The rollout across the UK is continuing with Openreach/government plan to shut the old copper phone lines down in the next 2 years. I was lucky that my area was a fairly early adopter, with Openreach installing the fibre cables, and the service going live the following year. I was one of the first to switch over in my road. Going from ADSL with about 55Mbps to Full Fibre with 900Mbit. A huge jump in bandwidth, and not realising with such speed that I would no longer even need to consider what to do with it. Downloading a full 60GB game suddenly only took minutes.

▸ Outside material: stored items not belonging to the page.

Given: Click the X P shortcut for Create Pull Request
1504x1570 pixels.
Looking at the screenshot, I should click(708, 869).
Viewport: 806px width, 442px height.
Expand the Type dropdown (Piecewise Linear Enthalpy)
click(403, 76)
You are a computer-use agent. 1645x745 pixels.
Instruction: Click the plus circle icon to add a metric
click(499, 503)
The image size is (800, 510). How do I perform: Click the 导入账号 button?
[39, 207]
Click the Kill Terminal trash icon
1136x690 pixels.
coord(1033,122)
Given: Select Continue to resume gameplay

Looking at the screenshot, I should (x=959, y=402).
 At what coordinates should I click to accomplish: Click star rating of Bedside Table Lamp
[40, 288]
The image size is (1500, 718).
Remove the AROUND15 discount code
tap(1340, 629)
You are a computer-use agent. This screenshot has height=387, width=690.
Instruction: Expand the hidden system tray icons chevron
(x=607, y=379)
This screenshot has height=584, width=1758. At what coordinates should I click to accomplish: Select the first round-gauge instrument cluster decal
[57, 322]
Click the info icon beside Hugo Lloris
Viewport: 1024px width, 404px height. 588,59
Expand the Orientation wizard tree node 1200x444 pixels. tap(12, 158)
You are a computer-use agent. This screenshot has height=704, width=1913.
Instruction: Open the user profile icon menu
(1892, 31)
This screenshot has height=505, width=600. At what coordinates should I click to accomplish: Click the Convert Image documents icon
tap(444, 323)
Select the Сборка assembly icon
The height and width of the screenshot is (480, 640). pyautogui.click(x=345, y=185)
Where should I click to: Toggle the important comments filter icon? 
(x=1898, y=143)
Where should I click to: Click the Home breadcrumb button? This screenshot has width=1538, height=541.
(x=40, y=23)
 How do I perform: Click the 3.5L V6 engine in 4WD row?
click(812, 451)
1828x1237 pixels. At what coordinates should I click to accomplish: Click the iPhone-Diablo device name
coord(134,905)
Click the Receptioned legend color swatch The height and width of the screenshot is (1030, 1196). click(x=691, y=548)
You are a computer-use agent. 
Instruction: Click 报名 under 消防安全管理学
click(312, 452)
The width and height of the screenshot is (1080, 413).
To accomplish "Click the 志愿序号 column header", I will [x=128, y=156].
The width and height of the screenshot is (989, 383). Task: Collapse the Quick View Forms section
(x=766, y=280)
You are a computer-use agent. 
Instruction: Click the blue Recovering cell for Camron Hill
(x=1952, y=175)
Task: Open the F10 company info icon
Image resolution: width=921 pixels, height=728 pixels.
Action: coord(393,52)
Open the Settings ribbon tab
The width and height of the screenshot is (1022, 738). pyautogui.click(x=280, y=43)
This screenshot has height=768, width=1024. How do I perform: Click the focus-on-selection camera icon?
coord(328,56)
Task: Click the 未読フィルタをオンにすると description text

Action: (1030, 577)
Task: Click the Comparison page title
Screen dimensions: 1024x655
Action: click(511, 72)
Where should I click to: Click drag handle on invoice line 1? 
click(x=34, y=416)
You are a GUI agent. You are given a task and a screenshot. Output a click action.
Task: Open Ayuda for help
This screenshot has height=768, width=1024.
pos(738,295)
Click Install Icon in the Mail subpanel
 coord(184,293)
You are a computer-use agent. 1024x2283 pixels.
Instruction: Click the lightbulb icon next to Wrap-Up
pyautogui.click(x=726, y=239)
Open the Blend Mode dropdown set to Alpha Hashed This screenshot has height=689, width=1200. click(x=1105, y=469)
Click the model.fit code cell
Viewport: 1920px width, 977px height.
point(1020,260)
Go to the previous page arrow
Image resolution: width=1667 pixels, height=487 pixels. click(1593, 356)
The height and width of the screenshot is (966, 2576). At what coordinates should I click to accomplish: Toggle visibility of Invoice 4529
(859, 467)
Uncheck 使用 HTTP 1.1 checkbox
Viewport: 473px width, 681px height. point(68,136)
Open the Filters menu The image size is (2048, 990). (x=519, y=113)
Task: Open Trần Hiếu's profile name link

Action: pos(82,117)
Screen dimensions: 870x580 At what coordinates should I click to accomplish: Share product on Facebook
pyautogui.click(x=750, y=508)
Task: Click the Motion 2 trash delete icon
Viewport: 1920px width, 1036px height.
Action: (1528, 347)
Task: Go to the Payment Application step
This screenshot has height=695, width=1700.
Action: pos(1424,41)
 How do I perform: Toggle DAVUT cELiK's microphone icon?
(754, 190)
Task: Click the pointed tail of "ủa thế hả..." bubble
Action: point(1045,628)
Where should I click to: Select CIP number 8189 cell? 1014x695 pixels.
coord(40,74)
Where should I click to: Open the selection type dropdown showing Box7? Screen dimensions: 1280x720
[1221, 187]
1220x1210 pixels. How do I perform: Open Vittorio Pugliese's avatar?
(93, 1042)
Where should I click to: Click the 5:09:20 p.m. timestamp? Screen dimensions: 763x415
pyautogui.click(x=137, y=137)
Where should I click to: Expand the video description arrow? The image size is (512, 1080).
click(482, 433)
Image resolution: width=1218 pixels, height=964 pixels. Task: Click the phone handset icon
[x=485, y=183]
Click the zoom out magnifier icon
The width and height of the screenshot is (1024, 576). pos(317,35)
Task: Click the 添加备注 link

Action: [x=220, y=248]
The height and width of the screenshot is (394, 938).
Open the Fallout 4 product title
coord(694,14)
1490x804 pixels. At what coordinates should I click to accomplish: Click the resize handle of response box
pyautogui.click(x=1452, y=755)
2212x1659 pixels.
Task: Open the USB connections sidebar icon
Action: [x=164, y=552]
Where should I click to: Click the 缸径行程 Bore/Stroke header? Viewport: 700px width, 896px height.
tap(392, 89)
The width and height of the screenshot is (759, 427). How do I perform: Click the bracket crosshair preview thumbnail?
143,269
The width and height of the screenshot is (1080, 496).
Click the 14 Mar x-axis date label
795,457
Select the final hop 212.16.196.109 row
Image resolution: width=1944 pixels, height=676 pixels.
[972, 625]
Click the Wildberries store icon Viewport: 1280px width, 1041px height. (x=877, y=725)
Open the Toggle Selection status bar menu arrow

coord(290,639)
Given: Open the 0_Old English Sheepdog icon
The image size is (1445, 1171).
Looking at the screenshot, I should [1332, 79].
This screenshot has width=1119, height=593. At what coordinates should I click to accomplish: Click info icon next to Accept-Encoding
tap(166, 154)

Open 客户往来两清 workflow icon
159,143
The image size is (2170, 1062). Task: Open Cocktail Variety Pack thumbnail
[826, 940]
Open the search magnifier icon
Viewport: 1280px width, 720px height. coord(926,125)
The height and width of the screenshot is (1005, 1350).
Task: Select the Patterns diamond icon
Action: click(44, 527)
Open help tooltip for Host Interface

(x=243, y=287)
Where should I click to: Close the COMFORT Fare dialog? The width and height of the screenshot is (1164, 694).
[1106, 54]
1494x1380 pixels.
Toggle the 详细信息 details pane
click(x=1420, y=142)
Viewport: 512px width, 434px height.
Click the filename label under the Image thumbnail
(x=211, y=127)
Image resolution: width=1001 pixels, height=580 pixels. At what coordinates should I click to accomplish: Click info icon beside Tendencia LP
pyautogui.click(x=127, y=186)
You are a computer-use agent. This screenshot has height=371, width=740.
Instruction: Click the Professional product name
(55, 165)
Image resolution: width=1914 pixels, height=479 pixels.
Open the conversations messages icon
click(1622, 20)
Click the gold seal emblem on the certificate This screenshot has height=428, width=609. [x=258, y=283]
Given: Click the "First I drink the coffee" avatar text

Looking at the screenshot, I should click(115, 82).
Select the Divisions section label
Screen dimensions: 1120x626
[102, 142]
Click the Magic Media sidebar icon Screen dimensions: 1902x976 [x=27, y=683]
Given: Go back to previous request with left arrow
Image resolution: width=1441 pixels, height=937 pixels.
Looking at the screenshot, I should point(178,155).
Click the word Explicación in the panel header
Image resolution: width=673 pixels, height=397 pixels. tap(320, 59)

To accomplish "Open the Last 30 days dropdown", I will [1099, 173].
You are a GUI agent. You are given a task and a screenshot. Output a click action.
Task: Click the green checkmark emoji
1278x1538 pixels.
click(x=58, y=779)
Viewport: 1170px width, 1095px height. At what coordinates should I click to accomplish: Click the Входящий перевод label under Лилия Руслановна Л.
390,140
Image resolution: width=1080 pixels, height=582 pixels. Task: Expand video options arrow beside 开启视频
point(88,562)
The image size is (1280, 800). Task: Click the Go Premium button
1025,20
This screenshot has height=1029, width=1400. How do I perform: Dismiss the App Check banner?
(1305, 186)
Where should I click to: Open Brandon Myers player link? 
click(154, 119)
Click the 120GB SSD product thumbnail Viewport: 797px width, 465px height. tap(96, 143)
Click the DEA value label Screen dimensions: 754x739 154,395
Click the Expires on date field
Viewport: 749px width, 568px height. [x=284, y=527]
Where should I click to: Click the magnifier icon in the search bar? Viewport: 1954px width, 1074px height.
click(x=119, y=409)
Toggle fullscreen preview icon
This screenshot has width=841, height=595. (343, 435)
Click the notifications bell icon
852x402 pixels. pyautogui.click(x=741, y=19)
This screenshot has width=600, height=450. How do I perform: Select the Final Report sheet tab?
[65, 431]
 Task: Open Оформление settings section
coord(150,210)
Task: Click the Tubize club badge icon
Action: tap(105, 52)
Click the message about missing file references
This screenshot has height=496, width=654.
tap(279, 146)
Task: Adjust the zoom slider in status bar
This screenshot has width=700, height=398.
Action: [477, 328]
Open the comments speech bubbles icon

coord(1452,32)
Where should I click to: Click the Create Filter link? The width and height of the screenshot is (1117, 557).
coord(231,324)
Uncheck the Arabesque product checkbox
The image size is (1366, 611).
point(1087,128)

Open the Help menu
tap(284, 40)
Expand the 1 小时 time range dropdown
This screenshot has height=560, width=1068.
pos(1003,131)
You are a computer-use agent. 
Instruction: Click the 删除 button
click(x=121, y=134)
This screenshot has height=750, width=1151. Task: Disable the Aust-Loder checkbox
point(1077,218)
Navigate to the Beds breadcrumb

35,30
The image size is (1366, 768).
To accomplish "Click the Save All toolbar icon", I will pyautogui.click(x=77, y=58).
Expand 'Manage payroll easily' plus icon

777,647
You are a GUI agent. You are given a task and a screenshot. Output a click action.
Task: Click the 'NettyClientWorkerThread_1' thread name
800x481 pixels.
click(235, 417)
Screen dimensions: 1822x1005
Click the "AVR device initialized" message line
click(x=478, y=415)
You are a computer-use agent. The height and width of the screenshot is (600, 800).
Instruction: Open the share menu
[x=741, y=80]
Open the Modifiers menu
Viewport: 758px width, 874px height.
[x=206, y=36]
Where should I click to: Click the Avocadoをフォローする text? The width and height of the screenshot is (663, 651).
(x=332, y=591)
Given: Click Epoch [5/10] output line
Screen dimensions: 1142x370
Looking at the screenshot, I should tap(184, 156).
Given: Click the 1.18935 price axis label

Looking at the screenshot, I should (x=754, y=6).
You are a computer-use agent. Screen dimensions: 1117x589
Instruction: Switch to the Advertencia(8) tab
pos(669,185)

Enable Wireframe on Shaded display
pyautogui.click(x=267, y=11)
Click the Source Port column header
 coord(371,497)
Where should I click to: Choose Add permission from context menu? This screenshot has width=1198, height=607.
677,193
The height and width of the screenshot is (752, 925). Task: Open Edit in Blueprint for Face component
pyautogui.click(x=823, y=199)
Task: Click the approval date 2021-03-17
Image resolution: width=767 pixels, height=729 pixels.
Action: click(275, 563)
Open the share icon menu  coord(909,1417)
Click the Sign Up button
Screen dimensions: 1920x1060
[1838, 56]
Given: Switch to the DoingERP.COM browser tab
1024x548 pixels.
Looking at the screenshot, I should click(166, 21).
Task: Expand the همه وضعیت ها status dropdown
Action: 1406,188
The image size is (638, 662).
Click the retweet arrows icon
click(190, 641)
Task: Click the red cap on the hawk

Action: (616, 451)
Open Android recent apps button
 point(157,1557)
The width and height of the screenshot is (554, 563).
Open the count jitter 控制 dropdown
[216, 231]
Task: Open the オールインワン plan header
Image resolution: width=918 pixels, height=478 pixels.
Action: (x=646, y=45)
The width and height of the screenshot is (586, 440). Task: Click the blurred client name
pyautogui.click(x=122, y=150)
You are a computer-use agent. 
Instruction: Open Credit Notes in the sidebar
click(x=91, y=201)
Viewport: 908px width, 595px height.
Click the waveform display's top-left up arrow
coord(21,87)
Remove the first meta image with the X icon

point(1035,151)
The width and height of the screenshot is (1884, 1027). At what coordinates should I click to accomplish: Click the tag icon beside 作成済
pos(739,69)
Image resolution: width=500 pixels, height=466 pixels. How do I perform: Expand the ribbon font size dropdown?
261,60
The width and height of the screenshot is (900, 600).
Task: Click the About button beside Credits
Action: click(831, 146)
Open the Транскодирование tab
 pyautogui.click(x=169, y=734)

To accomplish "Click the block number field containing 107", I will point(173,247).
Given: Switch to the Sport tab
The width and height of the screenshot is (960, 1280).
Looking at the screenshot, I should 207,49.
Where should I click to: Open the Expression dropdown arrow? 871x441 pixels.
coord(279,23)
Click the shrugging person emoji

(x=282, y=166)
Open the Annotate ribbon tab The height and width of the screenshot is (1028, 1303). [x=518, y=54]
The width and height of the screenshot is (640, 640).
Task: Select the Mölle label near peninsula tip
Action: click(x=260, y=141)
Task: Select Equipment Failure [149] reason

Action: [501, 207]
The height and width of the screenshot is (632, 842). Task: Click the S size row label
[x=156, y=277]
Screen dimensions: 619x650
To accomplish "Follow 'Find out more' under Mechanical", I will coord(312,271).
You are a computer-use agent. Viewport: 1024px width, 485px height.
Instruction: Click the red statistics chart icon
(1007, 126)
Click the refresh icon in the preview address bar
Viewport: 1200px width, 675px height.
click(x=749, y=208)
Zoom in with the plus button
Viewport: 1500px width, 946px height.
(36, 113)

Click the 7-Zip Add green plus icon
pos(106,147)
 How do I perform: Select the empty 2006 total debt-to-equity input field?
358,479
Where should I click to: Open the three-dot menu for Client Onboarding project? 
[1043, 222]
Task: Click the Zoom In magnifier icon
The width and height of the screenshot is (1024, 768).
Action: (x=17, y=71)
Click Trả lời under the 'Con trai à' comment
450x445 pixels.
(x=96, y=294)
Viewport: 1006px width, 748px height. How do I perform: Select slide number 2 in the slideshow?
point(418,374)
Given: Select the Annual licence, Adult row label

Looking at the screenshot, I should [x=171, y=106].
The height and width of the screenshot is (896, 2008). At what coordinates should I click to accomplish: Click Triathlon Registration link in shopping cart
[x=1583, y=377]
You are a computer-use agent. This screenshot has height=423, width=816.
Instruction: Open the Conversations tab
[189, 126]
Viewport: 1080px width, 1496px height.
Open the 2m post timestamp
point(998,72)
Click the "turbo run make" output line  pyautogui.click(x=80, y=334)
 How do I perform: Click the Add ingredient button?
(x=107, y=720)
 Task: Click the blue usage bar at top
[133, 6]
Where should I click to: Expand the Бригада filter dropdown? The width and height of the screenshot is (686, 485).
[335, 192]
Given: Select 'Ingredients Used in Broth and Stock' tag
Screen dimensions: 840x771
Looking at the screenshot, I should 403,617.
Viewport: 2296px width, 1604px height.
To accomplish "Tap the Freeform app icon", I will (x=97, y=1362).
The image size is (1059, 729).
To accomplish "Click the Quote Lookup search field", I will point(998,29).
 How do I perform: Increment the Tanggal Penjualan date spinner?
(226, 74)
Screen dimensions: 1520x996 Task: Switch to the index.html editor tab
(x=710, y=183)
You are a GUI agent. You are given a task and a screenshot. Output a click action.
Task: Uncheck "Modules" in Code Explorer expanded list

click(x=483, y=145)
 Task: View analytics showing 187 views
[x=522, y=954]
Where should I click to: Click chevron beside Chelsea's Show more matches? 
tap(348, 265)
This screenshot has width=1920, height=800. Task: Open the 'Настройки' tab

A couple of years later BT merged with EE and started to move their home customers over to them. I had the option to stay with BT when my 2 year contract was up, but for less money I could switch to EE and upgrade to 1.6Gbps and get a new router. I made the switch and needed an Openreach visit to upgrade the Fibre modem at the wall because the first one was only 1Gbit. I had an issue though that the EE router only had 1Gbit Ethernet ports and WiFi6 so I couldn't utilse the full 1.6Gbit on one device. A year later they launched a newer router with 2.5Gbit ports and WiFi7. I had to wait longer before being allowed to renew the contract to get the newer router. So now I can utilise a 2.5Gbit Ethernet network and get faster WiFi7.
And this week I noticed some things seemed quicker. I checked the router WAN speed and did asome speed tests and it seems my Bandwidth has been increased to 2.4Gbps. Very nice. Means about 300MB/s download speed, so a 60GB game would only take 3.4 minutes. Mad!
A couple of years ago another company called City Fibre also started to dig up the road and install their own cables, so I now have both to choose from. They offer alternative Fibre company contracts that you can't get on the Openreach lines. Some of these offer 900Mb up and down for just ?25 a month. Sounds like a bargain, and it's fine for most home users. But I discovered they use a shared local WAT network, rather than each house having its own fibre line setup as Openreach do. This can cause issues with online games and some VPN and other server connections. So I decided to stick with EE. It's nice to have the choice though.